Hartz-IV-Empfänger hat zwei Wohnungen

Interessant wurde es, als es um die Einkommensverhältnisse des Angeklagten ging. So erhalte dieser rund 400 Euro Hartz IV sowie eine vom Sozialamt bezahlte Wohnung. Bei der Befragung stellte sich jedoch heraus, dass er wohl noch eine Wohnung für rund 200 Euro im Haus seines Freundes, dem 58-Jährigen, angemietet hatte, um im Nachbarort die Nächte nach dem Suff verbringen zu können. "Wenn das Sozialamt nicht von der zweiten Wohnung weiß, wird das zu einem neuen Betrugsverfahren führen", kündigte Richter Heuer dem Angeklagten an, der sich wenig gerührt zeigte.

Es war schon ein merkwürdiges Szenario, das sich vor Gericht bot. Noch seltsamer wurde es bei der Befragung des Geschädigten, der die Anzeige überraschend zurückzog. Zwar glaube er immer noch, dass sein Freund ihm Geld vorenthalten habe, doch sie seien seit 15 Jahren befreundet, "und das Geld kriege ich eh nicht wieder", sagte der 58-jährige Oberndorfer.

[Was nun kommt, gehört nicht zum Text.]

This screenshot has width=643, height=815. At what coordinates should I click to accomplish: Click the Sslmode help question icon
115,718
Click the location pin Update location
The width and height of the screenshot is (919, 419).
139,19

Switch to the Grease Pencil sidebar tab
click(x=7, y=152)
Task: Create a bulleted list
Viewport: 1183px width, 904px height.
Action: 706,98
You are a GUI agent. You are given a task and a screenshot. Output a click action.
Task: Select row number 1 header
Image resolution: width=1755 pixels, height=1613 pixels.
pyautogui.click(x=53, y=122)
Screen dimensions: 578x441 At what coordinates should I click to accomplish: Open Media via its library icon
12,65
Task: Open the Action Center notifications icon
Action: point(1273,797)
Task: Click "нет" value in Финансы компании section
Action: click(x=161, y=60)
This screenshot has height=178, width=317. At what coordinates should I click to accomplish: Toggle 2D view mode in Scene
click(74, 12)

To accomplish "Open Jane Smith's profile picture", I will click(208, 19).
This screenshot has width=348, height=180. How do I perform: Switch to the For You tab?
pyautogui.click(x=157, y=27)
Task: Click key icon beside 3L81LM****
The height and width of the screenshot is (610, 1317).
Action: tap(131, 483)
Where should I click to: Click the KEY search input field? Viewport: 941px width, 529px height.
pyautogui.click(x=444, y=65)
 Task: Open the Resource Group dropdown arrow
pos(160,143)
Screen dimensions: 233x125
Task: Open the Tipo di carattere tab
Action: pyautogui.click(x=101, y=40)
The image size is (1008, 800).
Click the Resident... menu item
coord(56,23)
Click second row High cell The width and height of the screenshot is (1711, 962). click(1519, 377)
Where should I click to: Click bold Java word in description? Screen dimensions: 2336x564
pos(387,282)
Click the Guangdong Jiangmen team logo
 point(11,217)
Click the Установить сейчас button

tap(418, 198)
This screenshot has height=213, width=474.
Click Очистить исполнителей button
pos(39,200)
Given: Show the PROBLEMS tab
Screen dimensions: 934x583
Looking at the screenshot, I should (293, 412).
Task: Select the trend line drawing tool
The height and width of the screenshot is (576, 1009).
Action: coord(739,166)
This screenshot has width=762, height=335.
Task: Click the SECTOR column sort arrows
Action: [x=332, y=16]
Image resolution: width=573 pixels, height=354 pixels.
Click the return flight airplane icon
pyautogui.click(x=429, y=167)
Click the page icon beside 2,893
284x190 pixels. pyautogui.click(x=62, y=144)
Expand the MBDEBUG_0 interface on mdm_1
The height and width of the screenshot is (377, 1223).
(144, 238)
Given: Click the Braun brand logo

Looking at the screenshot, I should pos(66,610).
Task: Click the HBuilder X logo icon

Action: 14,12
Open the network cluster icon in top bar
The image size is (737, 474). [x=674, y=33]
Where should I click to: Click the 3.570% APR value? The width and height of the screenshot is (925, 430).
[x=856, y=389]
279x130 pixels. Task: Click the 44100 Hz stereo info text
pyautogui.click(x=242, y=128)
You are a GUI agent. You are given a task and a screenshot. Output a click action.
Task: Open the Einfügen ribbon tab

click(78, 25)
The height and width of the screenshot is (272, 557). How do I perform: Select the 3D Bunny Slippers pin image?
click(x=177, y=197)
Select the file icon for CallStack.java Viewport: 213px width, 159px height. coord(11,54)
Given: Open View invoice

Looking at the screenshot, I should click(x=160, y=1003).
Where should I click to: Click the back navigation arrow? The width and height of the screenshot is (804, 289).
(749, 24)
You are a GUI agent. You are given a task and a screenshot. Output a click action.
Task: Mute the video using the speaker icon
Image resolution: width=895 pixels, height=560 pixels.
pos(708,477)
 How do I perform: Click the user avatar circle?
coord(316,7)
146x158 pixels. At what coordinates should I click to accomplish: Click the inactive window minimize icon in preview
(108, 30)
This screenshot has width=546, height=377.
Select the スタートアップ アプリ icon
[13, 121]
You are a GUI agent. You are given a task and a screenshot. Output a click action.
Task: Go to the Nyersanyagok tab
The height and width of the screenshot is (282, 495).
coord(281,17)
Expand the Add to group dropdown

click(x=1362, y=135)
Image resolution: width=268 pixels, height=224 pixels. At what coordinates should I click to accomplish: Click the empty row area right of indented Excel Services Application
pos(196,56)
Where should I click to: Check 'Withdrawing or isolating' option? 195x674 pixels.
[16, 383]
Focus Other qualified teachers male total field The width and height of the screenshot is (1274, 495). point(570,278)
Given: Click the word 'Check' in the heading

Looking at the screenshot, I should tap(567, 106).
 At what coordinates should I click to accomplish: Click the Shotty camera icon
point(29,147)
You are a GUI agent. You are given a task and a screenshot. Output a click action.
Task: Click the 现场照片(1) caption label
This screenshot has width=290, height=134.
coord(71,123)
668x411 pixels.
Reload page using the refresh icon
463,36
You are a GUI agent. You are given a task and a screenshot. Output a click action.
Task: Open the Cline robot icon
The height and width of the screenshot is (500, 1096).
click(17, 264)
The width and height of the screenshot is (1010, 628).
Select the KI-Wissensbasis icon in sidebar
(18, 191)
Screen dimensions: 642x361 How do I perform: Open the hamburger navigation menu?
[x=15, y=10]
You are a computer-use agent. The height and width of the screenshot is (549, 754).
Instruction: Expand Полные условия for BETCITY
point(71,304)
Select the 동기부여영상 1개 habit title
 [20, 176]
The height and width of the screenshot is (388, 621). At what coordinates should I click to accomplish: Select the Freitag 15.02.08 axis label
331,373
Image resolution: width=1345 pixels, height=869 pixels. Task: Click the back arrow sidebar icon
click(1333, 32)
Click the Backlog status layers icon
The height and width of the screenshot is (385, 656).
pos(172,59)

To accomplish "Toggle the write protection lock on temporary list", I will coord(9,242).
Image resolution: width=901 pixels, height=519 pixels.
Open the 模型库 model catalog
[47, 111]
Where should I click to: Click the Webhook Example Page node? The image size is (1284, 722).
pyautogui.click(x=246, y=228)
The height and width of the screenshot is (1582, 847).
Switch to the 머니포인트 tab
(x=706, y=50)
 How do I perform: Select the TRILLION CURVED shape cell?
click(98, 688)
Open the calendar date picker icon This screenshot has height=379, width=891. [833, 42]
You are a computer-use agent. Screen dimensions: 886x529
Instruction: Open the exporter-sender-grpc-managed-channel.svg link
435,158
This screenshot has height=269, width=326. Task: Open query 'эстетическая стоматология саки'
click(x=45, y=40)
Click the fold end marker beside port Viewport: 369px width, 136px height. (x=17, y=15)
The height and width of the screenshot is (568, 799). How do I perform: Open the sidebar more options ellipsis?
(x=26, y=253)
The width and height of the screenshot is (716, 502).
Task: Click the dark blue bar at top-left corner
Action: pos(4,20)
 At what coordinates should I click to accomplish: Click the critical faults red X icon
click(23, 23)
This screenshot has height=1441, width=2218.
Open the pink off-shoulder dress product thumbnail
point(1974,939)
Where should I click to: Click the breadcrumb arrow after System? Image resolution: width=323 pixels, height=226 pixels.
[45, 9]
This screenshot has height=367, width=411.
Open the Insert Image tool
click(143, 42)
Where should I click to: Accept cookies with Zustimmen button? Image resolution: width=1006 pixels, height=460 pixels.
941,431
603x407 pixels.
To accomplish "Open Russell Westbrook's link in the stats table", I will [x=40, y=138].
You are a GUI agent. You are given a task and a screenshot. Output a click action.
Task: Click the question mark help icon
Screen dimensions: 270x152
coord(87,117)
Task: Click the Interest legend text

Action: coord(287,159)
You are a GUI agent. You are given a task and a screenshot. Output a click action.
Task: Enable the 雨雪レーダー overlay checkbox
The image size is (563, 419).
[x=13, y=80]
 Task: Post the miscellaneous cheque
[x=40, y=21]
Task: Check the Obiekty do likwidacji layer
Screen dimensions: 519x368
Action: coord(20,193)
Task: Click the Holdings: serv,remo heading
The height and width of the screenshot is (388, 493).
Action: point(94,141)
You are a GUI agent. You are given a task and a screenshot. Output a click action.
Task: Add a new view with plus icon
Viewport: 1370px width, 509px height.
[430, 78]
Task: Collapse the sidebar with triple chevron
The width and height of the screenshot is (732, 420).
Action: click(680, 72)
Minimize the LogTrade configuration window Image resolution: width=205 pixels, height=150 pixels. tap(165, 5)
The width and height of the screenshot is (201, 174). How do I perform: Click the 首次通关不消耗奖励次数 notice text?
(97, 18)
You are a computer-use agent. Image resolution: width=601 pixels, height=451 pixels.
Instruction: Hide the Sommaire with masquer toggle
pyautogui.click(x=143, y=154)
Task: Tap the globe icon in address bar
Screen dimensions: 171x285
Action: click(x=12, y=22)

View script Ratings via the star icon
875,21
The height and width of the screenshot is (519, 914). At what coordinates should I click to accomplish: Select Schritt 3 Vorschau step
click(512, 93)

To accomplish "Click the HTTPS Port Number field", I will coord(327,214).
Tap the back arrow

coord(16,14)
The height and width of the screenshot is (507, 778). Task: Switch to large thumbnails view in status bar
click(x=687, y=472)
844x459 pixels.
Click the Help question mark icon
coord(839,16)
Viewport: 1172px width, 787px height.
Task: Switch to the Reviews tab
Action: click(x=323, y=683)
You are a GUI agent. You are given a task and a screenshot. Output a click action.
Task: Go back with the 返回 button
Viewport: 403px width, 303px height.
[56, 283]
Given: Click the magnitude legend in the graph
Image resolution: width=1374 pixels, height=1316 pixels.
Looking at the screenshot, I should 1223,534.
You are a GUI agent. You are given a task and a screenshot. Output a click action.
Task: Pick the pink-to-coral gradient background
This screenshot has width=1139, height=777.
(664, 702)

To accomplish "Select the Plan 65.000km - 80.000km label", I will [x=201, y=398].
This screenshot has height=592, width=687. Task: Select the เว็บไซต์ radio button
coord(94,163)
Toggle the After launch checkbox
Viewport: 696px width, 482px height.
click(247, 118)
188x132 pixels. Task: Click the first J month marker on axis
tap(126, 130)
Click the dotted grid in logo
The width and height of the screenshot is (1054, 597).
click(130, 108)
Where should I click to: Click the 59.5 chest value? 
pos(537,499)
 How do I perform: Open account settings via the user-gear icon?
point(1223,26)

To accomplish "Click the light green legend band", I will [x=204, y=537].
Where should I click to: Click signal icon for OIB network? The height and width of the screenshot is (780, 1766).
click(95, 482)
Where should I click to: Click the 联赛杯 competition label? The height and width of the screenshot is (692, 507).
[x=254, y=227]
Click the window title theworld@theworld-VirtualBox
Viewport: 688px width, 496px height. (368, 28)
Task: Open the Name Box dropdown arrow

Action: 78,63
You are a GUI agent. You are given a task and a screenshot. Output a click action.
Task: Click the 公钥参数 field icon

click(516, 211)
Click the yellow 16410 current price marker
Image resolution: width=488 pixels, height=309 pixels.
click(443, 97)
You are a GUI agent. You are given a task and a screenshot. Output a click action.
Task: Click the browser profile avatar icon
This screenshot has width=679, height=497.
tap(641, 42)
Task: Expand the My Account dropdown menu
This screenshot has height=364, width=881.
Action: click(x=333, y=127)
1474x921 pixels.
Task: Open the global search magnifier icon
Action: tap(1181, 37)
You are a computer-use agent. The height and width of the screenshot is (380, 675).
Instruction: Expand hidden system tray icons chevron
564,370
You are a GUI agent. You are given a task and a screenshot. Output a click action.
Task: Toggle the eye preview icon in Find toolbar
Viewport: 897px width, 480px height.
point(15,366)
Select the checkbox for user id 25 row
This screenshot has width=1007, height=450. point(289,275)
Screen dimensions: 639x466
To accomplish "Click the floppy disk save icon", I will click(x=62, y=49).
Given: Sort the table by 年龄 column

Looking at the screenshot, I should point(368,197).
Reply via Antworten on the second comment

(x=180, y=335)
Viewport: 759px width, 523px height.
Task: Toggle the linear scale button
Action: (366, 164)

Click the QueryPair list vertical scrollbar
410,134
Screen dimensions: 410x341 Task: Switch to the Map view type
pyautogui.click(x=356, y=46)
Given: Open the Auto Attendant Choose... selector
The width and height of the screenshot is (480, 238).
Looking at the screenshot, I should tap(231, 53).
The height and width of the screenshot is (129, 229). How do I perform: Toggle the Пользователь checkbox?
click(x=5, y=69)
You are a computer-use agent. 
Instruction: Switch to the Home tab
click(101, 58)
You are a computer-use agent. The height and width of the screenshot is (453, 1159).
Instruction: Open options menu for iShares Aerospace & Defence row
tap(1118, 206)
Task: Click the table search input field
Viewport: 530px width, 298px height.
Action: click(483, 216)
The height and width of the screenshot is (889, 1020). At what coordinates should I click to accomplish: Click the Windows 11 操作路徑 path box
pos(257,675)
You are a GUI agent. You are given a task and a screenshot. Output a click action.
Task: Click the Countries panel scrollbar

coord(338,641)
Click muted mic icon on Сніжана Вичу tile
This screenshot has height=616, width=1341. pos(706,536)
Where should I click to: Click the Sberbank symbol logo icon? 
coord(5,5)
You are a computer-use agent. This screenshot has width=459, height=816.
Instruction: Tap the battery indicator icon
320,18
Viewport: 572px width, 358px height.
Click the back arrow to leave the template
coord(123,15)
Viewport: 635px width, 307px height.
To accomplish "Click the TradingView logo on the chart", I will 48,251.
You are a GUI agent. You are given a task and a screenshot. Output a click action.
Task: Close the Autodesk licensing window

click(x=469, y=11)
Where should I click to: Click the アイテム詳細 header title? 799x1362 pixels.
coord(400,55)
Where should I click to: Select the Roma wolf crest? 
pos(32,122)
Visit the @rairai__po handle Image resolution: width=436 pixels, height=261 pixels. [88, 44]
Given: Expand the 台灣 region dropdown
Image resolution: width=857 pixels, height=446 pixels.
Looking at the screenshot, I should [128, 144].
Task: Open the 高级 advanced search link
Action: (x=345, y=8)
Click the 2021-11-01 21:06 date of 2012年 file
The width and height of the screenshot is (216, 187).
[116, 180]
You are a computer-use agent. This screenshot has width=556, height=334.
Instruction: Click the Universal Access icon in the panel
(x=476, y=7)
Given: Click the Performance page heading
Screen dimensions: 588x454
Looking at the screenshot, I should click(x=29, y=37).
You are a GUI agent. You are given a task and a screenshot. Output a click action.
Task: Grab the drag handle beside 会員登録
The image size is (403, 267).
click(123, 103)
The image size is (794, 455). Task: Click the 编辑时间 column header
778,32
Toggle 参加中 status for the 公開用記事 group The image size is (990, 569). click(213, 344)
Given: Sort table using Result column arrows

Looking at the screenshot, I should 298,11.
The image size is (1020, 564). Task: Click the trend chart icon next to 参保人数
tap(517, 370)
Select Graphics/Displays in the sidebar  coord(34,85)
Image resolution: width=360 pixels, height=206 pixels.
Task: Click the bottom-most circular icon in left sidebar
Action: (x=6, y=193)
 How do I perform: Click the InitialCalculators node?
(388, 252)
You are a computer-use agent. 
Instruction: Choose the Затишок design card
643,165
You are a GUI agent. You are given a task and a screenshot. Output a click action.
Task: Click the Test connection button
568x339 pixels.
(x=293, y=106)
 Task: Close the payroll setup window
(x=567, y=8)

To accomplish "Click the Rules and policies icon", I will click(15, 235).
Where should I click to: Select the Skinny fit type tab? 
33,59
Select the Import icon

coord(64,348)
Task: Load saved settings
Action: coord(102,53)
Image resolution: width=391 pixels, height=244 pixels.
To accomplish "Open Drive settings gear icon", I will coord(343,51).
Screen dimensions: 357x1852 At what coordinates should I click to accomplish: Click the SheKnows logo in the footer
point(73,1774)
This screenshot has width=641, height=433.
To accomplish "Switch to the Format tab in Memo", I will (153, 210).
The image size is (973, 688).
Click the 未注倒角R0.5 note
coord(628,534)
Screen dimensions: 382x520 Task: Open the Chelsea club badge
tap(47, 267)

Anders als der Polizei geschildert, sagte er auch aus, er habe teilweise doch Geldbeträge vom Angeklagten erhalten, wenn auch nicht alles. Befreundet seien sie immer noch, hätten erst vor zwei Tagen Kaffee getrunken, hieß es außerdem. Der Geschädigte machte insgesamt einen verwirrten Eindruck und verstrickte sich teils in widersprüchliche Aussagen.

Angesichts der schwammigen Angaben schlug Richter Heuer vor, das Verfahren einzustellen. Zwar war der Angeklagte schon mehrmals aktenkundig geworden, unter anderem durch eine Vergewaltigung und Eigentumsdelikte, jedoch gebe es "keine Basis für ein Urteil in diesem Fall", sagte Heuer.

Auch die Anordnung einer Therapie halte er nicht für sinnvoll, meinte Heuer. Man habe es mit einer "menschlichen Tragödie" und "gebremstem intellektuellen Leistungsvermögen" zu tun. Geprüft werde aber trotzdem die Tatsache, dass der Angeklagte offensichtlich zwei Wohnungen habe.